Start of Block

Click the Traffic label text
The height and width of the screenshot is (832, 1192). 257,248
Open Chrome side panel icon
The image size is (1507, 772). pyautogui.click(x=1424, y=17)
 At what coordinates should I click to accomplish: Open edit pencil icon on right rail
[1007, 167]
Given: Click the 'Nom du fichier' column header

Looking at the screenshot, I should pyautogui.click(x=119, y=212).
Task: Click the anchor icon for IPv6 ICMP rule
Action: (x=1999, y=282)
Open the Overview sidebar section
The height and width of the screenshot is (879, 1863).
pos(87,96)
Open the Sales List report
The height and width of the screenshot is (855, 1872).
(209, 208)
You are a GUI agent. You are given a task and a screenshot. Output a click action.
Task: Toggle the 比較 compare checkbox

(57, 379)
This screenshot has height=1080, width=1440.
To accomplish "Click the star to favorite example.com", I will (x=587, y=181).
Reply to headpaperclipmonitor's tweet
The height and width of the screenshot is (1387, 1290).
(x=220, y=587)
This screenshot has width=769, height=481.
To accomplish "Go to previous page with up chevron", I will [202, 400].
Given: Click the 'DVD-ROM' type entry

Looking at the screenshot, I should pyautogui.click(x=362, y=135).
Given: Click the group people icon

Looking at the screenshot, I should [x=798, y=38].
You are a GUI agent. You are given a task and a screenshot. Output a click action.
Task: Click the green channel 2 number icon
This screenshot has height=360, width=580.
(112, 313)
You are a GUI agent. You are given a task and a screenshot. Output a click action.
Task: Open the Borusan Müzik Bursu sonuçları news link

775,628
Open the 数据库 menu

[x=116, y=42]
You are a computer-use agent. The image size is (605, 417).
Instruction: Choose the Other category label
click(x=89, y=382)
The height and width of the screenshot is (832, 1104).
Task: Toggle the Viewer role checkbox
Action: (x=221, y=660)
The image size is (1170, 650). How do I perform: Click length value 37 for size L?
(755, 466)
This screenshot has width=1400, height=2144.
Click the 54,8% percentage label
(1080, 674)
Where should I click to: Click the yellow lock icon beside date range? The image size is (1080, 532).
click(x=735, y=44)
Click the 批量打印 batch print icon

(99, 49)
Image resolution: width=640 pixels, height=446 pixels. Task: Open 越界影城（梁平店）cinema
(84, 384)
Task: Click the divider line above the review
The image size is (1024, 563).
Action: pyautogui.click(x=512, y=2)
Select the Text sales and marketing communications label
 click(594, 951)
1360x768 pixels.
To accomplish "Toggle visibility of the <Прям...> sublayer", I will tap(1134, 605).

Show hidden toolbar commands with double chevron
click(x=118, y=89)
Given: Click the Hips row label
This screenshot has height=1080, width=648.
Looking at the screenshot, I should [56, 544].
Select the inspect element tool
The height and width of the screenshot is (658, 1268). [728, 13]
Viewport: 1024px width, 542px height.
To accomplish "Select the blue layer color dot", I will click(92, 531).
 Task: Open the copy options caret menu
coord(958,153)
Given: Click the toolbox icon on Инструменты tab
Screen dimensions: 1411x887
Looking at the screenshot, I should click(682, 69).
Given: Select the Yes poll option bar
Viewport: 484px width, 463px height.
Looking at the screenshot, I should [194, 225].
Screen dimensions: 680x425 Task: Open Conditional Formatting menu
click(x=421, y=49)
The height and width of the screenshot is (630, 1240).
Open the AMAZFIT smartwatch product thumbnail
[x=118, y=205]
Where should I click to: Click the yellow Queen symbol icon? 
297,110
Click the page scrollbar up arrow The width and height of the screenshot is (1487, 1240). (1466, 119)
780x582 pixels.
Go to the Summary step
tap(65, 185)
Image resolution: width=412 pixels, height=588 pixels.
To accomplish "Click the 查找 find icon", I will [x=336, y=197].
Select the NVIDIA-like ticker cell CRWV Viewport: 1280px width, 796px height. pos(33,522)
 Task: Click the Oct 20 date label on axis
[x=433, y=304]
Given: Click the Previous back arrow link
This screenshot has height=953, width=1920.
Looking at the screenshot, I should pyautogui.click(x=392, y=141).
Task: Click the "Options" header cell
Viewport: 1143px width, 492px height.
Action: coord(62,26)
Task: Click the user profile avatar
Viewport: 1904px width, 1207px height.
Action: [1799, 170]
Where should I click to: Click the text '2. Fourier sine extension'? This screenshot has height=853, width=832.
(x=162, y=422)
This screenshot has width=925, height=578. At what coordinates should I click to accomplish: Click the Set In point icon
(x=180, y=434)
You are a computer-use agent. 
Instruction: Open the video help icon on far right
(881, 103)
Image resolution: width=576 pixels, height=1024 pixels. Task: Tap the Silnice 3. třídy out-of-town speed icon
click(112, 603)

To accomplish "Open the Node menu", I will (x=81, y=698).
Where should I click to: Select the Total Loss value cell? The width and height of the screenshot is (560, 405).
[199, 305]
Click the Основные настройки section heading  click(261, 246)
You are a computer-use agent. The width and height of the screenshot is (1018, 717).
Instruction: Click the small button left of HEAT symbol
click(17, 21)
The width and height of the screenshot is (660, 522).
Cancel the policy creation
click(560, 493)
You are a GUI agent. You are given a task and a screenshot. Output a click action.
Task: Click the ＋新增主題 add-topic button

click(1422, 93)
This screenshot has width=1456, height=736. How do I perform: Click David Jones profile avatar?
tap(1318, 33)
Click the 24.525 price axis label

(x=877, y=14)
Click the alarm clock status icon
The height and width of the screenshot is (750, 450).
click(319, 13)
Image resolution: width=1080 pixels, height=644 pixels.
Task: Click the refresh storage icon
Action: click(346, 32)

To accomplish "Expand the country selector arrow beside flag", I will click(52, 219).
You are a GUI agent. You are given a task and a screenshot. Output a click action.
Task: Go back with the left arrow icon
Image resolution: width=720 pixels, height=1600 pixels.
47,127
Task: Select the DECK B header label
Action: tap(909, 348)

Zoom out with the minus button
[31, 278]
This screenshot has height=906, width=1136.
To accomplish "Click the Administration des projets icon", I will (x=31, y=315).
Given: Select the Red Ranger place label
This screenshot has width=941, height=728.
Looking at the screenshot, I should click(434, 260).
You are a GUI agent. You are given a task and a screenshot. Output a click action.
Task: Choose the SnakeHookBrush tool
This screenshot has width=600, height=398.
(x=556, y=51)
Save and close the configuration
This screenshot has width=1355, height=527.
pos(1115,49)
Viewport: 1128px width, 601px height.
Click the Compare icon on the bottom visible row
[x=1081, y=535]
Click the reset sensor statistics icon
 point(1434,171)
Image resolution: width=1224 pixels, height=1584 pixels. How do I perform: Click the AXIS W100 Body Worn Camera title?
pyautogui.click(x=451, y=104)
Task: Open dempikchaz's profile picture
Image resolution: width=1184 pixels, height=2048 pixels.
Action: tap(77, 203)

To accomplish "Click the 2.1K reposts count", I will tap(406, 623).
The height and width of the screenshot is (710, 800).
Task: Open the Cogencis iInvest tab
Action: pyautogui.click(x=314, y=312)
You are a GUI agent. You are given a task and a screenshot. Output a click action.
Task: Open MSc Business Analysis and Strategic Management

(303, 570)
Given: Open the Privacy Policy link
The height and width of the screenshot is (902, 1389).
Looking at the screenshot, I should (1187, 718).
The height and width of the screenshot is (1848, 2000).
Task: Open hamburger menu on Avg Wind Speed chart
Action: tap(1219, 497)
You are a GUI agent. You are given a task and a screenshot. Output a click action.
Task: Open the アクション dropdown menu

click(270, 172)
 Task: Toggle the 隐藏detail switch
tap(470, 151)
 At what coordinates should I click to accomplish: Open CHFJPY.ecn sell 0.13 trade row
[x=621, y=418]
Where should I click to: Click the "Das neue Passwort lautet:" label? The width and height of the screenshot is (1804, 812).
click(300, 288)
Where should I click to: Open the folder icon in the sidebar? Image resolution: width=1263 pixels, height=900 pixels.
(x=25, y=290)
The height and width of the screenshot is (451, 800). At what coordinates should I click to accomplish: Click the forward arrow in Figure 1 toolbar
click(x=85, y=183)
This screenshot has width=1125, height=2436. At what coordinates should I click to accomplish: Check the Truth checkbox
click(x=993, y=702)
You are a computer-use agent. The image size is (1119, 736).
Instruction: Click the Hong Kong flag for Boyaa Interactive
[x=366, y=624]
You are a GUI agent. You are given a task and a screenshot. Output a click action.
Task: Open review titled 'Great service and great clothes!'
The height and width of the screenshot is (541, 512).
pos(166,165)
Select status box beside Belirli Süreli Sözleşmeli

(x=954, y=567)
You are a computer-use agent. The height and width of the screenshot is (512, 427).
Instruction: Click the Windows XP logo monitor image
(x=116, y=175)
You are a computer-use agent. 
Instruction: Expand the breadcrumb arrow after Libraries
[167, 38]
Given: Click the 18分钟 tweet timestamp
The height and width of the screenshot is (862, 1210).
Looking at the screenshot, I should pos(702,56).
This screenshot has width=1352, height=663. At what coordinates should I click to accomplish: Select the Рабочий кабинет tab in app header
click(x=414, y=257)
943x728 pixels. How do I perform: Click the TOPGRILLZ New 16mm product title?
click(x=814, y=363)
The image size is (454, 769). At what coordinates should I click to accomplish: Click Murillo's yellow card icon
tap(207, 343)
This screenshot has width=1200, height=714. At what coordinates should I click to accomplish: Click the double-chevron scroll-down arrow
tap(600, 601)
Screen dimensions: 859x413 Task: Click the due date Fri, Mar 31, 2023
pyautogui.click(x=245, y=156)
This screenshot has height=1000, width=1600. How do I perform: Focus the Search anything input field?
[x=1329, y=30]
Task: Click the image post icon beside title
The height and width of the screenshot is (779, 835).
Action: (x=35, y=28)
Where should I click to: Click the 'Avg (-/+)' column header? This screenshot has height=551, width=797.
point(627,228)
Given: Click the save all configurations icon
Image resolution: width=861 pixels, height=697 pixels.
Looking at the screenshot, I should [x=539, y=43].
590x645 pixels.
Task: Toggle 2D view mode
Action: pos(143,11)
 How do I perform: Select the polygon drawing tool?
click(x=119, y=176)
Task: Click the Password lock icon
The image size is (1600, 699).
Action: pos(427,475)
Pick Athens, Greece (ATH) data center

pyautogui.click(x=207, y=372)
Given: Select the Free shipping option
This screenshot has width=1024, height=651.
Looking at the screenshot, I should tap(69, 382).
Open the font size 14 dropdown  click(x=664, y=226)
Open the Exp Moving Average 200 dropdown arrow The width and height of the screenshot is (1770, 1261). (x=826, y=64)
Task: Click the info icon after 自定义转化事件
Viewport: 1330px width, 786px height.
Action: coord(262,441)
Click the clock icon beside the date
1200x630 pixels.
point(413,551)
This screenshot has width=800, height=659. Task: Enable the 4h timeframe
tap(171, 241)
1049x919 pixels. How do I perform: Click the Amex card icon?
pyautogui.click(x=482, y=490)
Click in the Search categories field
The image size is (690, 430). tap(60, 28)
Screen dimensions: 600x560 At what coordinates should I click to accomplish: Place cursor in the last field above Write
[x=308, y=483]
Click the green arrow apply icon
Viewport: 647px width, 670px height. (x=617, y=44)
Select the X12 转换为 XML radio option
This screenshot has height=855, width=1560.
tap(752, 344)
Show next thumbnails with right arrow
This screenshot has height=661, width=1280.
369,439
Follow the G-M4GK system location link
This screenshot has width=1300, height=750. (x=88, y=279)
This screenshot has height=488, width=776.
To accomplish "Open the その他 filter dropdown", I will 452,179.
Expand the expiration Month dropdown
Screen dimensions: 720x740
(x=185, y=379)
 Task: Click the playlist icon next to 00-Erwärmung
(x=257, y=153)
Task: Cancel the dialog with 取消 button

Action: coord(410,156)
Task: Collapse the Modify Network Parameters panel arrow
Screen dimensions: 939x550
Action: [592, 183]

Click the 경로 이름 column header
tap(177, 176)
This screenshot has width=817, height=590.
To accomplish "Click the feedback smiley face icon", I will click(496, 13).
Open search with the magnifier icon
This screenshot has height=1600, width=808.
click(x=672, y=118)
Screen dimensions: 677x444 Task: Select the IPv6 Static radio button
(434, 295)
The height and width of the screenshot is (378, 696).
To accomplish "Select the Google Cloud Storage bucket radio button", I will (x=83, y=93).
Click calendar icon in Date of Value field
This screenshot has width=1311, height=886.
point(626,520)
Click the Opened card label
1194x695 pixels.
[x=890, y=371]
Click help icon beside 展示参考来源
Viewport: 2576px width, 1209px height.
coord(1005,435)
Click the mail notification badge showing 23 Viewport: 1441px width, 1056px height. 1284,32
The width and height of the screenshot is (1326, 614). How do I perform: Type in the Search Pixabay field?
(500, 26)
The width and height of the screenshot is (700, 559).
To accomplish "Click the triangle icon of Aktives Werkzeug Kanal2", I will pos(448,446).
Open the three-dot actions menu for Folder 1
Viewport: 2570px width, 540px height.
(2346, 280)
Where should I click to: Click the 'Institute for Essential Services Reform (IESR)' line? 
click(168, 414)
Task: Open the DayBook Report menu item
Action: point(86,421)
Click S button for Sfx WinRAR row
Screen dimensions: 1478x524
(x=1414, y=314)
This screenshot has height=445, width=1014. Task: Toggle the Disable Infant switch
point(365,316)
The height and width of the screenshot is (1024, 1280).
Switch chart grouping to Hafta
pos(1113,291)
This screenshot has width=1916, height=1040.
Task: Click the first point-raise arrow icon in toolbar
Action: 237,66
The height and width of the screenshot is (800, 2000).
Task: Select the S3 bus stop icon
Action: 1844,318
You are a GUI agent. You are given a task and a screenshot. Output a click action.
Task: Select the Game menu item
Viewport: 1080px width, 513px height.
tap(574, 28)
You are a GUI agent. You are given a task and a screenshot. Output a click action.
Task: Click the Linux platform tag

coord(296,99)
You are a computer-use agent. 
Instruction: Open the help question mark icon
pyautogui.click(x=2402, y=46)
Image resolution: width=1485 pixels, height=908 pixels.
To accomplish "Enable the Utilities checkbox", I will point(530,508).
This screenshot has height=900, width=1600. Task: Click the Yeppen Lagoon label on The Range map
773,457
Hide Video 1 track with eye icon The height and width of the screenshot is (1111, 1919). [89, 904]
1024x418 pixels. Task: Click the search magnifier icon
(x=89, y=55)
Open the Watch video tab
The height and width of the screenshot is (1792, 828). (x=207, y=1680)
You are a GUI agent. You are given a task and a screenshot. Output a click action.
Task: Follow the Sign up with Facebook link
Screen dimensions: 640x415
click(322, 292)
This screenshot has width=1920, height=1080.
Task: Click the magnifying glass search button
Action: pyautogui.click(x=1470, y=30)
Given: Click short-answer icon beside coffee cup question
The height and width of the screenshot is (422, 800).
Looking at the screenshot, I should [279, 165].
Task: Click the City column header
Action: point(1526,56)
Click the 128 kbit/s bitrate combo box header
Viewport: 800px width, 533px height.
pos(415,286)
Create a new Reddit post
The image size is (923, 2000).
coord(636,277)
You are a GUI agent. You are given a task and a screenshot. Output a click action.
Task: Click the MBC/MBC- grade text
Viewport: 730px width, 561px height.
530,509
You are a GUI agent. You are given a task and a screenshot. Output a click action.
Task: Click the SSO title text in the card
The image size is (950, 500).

End of Block

Read the data above and pull out each line that holds the string "review".

Exercise response
Task: Click the divider line above the review
Task: Open review titled 'Great service and great clothes!'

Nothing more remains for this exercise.